● **Task description**:
Reproduce the part of the lines that opens with the line containing "Open the tab search button" and closes with the line containing "pyautogui.click(x=1197, y=940)", both included. Leave the pictures out.

● **Information provided**:

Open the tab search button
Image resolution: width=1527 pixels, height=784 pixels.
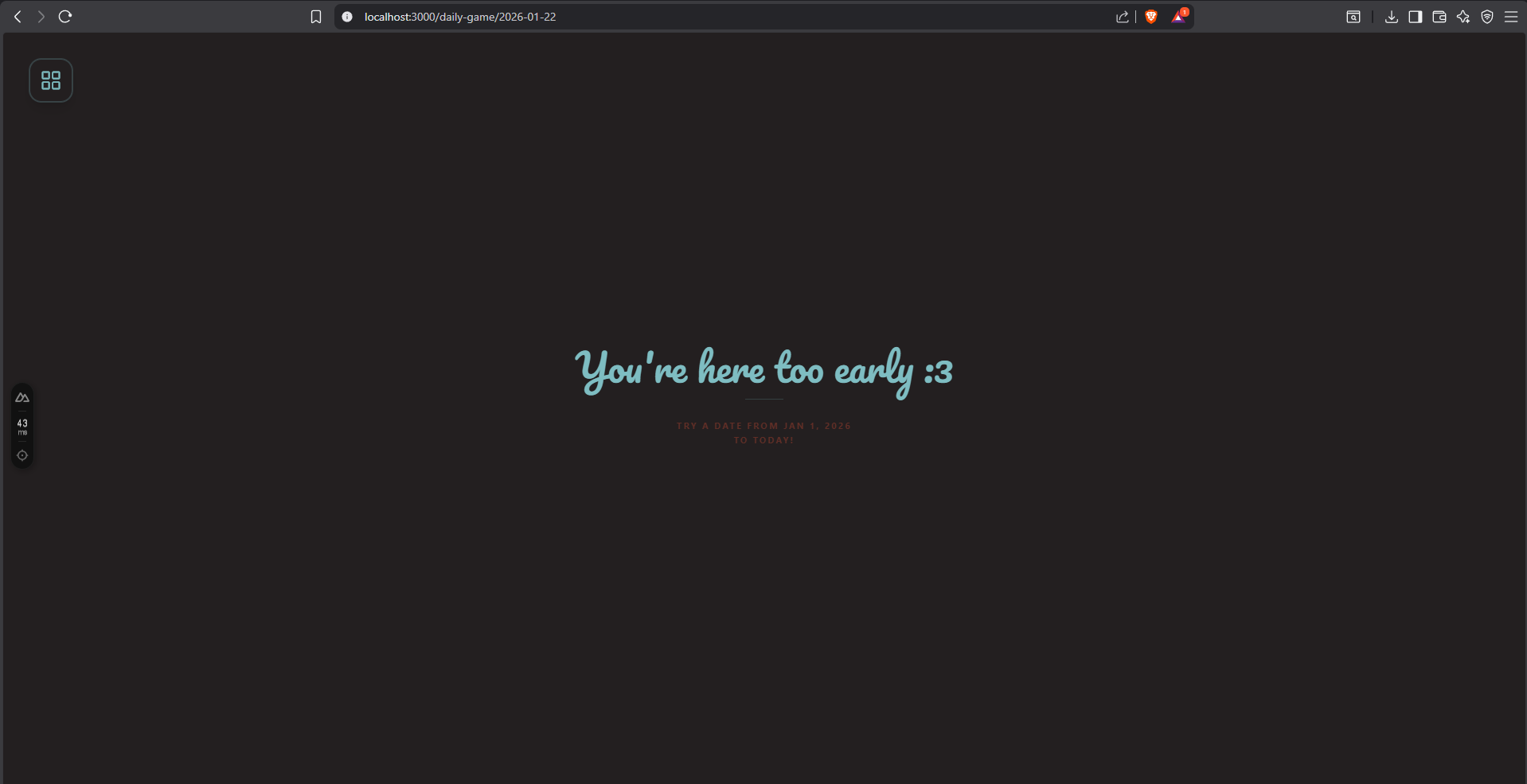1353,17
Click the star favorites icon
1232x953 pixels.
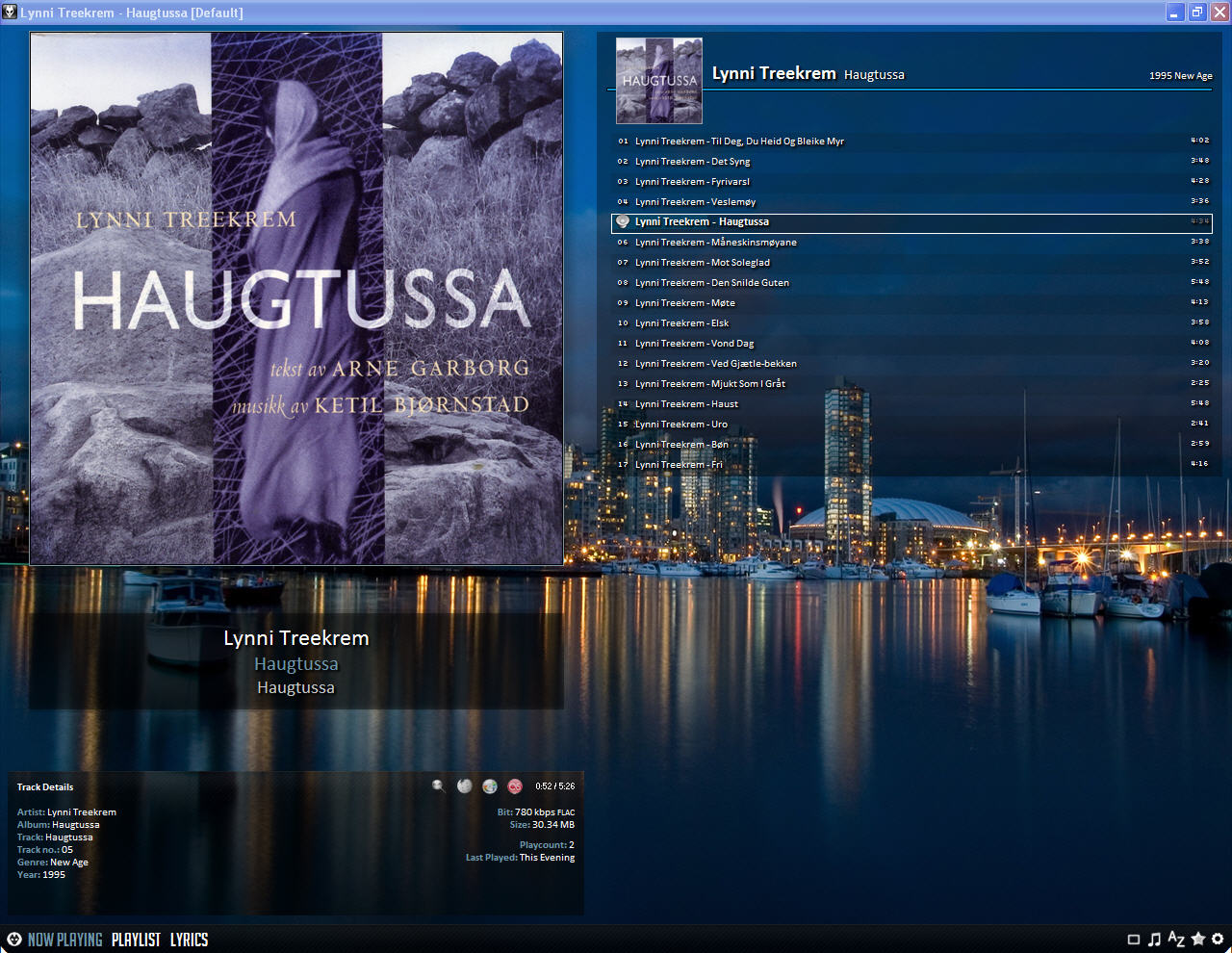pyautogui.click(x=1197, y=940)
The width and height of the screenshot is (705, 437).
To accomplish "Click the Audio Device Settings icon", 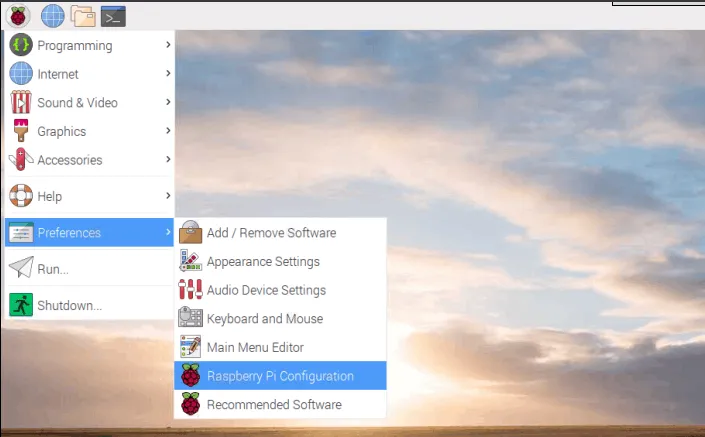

---

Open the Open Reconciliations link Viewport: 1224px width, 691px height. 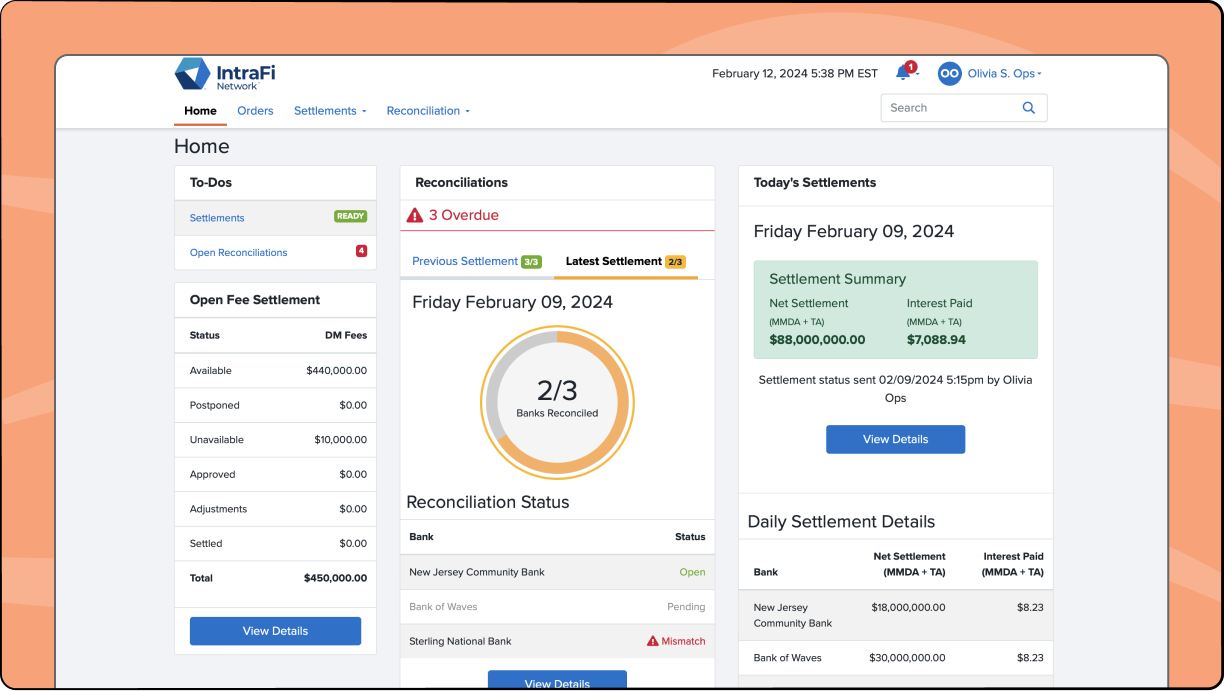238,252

● **Correct response**:
Open the tab search button
Image resolution: width=1527 pixels, height=784 pixels.
1353,17
Click the star favorites icon
1232x953 pixels.
pyautogui.click(x=1197, y=940)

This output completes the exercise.